I went to the Jewish 7-year school in 1926. Actually, it was a merge of the Jewish and Ukrainian 7-year schools: we had many common classes since there were not so many children in the town and Ukrainian and Jewish children spoke two languages fluently. We spoke Yiddish at home and Ukrainian and Yiddish to our friends. There was no anti-Semitism. We liked strolling in the Jewish, Ukrainian and German parts of our village. I had Jewish, Ukrainian and German friends. My friend Martha taught me German. I became a pioneer and then joined Komsomol at school. We liked parades on Soviet holidays. There were parties and meetings at school. We celebrated 7 November and 1 May at home.

In our village was a new club building constructed in the center of the village where young people from the whole colony got together in the evening to dance and socialize. The people were joyful and the village looked revived. Many young people from our colony were studying in colleges in Odessa, Nikolaev and Kherson. They came to the village on vacation that summer. We danced, listened to the radio and watched movies.

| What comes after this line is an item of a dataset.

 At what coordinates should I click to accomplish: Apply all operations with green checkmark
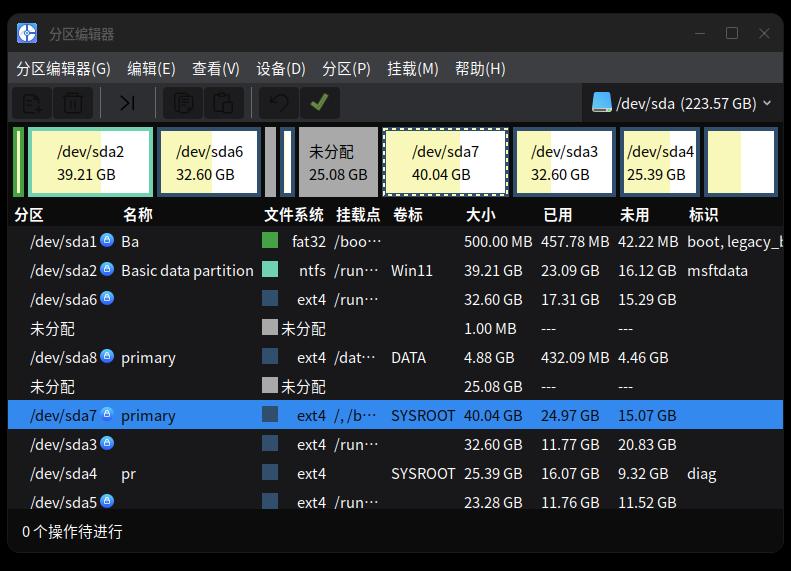[319, 103]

In summer 1934 I finished school and my parents sent me to my mother's sisters in Lugansk to continue my education. I was drawn to medicine since childhood and I could watch pharmacists making medications in the pharmacy across the street from our house for hours. I entered a Medical School in Lugansk. I lived in a hostel. After finishing my school I got a job assignment to Nikolaev I left Lugansk. I went to work as a pharmacist and also worked part-as an attendant in the hospital to earn more money. I lived with my distant relatives on my grandmother's side. I dwelled behind a curtain in the kitchen and was dreaming of getting a room of my own. To stay away from this corner I often worked night shifts in the pharmacy and studied. In 1939 I entered the extramural department of Pharmaceutical College and became subject to military service like all other medical employees. I had exams twice a year and received all excellent marks for my studies. In 1939 I was appointed director of the pharmacy in Peresadovka village of Nikolaev region. I rented a room from a local Jewish family.